* **TO DO**: Convert every line in the items below into a JSON list of strings, one string per line, omitting blank lines and leaving out the pictures.

* **THE INPUT**:
━━━
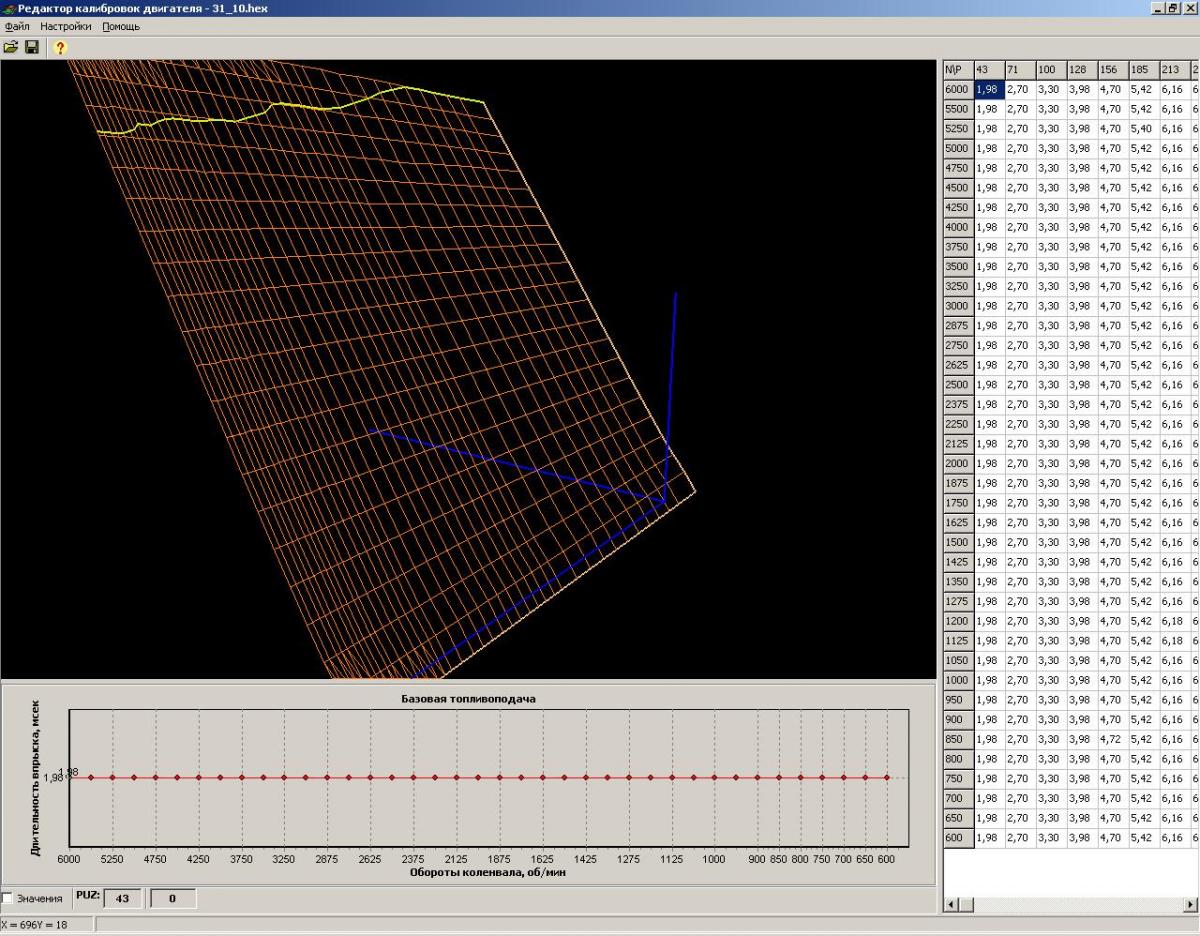
Task: Click the PUZ field showing 43
Action: tap(123, 899)
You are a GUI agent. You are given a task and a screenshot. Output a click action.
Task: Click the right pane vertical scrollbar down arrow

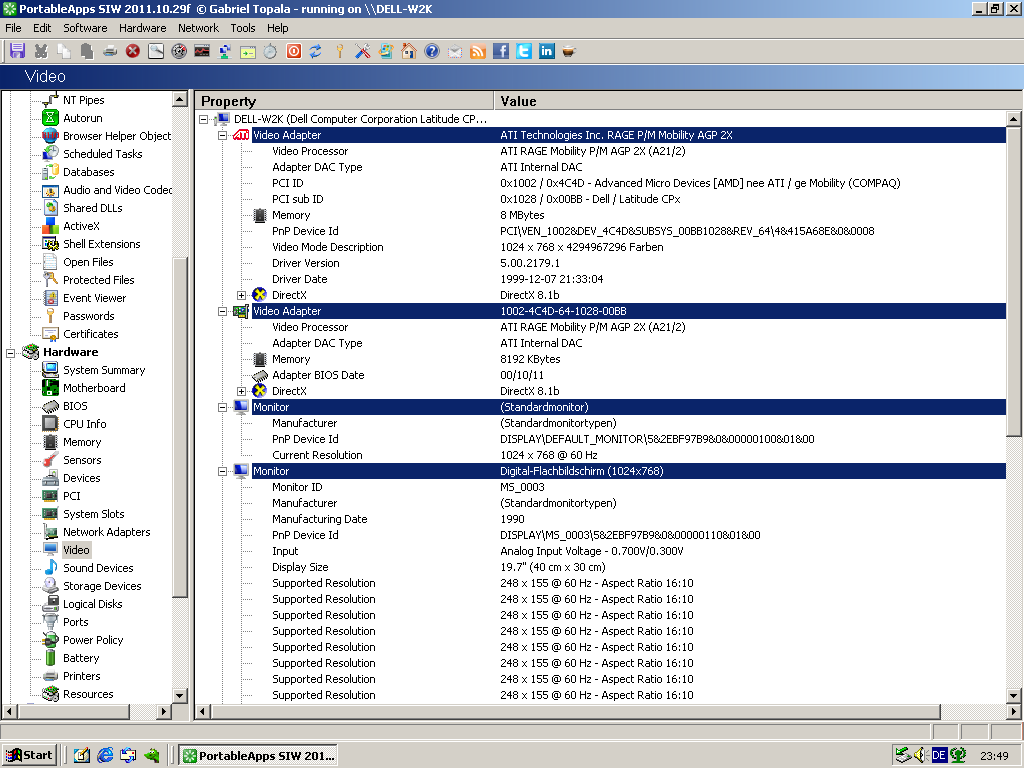[1014, 696]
━━━
* **RESULT BELOW**:
[
  "Task: Click the PUZ field showing 43",
  "Action: tap(123, 899)",
  "You are a GUI agent. You are given a task and a screenshot. Output a click action.",
  "Task: Click the right pane vertical scrollbar down arrow",
  "[1014, 696]"
]